To say he was surprised would be a pretty big understatement.

See, Elijah knows I’m a fainter. I’ve fainted while visiting people in the hospital. I’ve fainted while giving blood. I’ve got needle phobia and based purely on my history, I seemed the least likely candidate for nursing. EVER. But I’m also a realist. I’m a practical thinker and I knew that with nursing I could have everything: a professional career, steady employment, good income, and time for my family.

My main concern was that once I started nursing I wouldn’t like Grey’s Anatomy anymore.

Seriously.

While working on the prerequisites for an ADN program I spent a lot of time on nursing blogs and forums. I suppose I wanted to get the “skinny” on what it’s really like to be a nurse. In my naivety I assumed that the medical dramas I watched religiously were only inaccurate about the attractiveness of the hospital staff, but of course I was wrong. A lot of these shows got crucified on the forums, not only for the beauty of their actors, but also for protocol inaccuracies, unrealistic diagnostic circumstances and a host of other minor discrepancies. I was scared. I worried that I would gain everything I’d ever wanted in life but lose my ability to watch sappy, over acted medical dramas.

I enrolled in nursing school, despite these seemingly irrational fears and this career has been everything I’d expected and so much more. I truly love my work. I never imagined that I’d enjoy working with hospital patients and their families so much. In school so many of the students talked about how they always wanted to be nurses, how they knew it was their calling. I felt a little intimidated by that, but was always honest about my reasons for joining the profession. I wanted to have it all: family life, a professional career and time for me.
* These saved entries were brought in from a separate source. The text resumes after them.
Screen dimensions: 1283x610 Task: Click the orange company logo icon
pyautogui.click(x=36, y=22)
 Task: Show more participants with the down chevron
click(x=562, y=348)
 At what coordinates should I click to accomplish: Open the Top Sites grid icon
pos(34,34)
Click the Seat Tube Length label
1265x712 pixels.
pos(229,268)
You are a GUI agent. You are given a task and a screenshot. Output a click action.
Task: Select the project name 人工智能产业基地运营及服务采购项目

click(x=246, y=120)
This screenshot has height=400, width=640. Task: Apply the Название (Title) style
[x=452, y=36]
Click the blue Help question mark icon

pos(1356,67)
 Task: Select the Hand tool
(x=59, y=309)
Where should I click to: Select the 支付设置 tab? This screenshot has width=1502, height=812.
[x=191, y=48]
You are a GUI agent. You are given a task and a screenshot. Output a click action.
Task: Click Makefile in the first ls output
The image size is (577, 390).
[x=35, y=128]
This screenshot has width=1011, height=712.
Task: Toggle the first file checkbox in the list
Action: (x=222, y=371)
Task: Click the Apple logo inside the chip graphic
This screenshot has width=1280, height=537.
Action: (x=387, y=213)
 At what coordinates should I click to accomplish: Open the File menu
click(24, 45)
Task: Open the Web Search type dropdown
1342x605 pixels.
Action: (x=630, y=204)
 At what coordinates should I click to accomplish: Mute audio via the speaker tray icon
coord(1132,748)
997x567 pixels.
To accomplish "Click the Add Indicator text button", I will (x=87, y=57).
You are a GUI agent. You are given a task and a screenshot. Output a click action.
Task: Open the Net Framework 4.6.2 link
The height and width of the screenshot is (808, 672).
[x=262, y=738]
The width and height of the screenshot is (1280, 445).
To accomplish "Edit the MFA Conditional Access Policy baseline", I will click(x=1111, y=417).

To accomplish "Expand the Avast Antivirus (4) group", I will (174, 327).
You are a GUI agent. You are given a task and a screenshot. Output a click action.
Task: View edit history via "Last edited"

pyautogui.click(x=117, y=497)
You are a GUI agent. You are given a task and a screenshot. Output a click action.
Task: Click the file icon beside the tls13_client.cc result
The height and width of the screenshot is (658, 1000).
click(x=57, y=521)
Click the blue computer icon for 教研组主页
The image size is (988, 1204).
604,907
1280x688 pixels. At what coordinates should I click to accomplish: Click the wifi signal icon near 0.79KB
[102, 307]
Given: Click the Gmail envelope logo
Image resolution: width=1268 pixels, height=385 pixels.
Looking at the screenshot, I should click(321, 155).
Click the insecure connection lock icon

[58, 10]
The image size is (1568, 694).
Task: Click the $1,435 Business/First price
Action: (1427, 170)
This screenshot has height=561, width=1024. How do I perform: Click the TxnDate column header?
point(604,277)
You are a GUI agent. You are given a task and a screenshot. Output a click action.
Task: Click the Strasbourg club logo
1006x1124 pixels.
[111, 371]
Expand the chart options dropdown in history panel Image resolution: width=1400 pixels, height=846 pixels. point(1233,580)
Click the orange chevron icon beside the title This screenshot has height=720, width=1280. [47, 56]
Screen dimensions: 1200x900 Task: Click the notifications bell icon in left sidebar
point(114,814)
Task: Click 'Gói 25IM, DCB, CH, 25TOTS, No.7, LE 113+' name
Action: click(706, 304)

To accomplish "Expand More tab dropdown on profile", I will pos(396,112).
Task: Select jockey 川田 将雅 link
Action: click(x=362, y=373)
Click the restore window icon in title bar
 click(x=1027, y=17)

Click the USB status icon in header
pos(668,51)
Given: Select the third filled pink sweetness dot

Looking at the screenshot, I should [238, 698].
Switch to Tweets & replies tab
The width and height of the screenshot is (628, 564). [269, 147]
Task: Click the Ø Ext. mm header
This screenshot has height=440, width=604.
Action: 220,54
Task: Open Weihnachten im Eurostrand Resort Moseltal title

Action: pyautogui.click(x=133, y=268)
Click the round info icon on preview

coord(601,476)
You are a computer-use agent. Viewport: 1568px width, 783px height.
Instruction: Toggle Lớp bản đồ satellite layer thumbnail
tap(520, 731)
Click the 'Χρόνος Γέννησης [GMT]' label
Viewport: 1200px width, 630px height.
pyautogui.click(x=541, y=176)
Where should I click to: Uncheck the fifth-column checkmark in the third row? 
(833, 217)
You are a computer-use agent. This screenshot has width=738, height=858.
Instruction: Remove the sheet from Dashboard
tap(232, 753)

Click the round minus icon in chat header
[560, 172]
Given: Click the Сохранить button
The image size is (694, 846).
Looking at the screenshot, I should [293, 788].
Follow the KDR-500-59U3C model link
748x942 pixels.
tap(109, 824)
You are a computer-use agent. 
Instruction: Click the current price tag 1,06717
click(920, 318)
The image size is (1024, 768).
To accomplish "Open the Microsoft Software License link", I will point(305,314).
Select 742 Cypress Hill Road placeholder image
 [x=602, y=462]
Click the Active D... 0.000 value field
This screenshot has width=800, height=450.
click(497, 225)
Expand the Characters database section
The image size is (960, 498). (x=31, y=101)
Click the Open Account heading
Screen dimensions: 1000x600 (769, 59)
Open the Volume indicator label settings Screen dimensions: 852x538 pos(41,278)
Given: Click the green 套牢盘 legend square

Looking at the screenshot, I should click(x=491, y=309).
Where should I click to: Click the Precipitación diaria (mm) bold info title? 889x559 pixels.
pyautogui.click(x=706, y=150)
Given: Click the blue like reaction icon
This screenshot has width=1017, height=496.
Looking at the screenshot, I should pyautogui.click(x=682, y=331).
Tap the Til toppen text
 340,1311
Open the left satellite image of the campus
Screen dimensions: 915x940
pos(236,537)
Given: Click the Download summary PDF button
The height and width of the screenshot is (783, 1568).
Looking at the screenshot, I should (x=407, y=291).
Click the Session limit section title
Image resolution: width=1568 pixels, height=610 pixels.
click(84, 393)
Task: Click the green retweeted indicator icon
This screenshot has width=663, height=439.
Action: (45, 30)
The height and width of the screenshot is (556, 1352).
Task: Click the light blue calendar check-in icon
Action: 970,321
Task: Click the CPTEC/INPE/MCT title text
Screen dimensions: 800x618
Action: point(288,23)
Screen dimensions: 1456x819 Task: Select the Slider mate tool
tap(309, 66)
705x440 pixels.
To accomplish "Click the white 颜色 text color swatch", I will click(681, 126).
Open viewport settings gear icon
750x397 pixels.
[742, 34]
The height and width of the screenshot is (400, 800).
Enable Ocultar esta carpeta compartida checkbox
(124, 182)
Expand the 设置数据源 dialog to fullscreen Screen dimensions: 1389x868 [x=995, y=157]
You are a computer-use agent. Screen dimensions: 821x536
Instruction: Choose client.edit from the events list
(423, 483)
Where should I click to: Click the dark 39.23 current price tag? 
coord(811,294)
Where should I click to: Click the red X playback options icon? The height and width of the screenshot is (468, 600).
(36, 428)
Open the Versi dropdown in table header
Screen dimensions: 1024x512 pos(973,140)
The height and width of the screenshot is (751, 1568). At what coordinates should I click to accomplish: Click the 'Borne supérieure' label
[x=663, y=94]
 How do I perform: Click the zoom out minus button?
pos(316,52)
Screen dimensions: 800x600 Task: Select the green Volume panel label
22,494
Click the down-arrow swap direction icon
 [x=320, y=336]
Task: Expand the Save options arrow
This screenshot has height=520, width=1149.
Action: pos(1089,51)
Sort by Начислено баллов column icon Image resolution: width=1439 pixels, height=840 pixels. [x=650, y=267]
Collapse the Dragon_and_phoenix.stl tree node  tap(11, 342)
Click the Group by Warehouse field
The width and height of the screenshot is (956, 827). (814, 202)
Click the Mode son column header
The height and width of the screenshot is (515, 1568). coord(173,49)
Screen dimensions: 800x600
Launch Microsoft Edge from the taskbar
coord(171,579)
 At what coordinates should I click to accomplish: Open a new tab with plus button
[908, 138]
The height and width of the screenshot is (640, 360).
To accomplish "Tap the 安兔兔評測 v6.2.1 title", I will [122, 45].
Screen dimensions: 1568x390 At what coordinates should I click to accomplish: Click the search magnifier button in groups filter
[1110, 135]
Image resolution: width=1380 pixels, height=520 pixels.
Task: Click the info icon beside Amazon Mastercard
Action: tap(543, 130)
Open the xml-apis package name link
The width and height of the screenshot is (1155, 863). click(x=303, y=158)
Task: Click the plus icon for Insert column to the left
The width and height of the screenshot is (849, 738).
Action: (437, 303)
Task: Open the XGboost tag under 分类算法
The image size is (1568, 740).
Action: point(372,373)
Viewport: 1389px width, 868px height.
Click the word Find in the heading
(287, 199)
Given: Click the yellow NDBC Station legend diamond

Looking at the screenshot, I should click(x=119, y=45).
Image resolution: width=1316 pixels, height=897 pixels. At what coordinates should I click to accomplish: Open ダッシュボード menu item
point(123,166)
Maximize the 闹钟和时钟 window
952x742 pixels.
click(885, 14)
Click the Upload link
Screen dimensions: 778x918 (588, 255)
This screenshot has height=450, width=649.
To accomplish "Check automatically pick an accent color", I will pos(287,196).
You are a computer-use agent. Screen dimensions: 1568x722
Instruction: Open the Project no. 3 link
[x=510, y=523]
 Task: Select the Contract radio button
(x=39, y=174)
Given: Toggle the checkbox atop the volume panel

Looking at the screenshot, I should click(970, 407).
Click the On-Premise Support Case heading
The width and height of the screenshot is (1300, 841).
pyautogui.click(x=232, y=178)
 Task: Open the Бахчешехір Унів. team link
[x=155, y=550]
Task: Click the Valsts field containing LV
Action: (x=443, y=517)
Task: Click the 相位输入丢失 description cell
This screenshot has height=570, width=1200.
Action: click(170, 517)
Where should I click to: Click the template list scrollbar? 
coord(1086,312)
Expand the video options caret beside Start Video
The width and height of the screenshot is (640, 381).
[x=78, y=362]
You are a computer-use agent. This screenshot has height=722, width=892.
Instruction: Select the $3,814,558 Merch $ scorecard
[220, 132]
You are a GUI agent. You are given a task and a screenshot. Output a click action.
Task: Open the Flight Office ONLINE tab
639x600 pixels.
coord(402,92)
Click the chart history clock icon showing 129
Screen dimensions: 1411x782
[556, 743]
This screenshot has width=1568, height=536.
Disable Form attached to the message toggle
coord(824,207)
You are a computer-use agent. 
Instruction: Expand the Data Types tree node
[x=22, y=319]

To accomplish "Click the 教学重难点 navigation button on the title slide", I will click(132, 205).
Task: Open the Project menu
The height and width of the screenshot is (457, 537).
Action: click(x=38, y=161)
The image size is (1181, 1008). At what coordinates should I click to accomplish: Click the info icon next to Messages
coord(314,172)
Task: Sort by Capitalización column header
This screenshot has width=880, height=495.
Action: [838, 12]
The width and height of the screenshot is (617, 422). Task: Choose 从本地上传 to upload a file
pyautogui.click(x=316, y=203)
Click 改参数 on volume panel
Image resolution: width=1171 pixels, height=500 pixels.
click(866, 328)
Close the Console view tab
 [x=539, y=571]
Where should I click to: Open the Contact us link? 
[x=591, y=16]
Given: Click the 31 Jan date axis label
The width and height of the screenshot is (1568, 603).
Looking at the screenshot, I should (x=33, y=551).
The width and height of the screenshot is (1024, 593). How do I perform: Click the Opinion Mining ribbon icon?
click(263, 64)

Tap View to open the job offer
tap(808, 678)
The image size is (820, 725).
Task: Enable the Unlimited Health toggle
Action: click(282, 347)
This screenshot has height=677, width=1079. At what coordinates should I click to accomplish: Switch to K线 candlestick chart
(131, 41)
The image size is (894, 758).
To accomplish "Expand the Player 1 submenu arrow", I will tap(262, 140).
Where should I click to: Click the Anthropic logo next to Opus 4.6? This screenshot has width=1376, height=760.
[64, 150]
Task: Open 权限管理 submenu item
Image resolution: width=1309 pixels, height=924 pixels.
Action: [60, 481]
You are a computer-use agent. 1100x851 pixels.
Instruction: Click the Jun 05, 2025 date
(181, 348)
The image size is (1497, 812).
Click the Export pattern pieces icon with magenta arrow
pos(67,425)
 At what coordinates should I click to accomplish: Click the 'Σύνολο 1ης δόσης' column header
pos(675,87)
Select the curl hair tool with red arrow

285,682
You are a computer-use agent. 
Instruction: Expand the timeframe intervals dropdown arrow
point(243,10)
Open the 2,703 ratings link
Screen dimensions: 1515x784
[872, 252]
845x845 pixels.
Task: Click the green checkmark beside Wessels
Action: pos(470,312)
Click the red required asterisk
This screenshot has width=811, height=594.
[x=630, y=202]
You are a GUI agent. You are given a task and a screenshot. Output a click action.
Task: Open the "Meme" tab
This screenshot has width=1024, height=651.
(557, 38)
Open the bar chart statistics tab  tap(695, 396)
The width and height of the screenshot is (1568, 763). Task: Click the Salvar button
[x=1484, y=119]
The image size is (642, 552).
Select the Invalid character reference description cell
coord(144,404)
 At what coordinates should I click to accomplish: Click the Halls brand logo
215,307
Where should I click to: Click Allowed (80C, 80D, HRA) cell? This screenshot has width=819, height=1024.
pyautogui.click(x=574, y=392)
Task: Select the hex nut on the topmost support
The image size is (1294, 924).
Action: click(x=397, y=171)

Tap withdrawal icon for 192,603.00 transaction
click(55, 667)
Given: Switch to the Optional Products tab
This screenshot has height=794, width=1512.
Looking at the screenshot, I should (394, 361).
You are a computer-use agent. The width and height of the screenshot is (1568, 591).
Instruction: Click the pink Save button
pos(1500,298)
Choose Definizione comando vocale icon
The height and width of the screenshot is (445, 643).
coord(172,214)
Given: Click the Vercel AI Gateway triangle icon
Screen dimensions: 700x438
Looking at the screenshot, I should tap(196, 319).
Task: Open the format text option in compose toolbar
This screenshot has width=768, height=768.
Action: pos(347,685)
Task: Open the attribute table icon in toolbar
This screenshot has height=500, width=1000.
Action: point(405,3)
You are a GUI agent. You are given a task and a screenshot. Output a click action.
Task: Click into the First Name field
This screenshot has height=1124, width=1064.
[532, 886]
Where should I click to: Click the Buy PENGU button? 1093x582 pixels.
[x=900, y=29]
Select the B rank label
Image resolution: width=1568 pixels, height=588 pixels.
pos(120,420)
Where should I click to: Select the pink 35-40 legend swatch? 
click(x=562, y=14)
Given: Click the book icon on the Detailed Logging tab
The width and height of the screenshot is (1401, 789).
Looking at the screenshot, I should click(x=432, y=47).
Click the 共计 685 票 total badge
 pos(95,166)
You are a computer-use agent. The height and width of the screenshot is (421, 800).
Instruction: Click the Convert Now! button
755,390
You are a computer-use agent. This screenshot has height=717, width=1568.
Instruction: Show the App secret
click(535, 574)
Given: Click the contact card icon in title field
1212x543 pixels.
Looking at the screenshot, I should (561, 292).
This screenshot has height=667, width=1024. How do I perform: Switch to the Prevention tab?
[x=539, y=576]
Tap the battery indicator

And in addition to all those things, I also got this profound feeling of accomplishment, capability and pride. I am not a perfect care provider, I don’t know everything, but I love my job and I am a damn fine nurse.

And I still watch Grey’s Anatomy every week.

2 Responses to How to Save a Life
  1. Mixed Handbag
    July 20, 2010 | 7:20 pm

    This blog entry symbolizes all the reasons we are friends. Seriously. You are just so honest and not afraid to say whatever it is your are feeling. You are a damn fine nurse. You will be my second call in the event my mother is ever not available.

  2. Mixed Handbag
    July 20, 2010 | 7:20 pm

    This blog entry symbolizes all the reasons we are friends. Seriously. You are just so honest and not afraid to say whatever it is your are feeling. You are a damn fine nurse. You will be my second call in the event my mother is ever not available.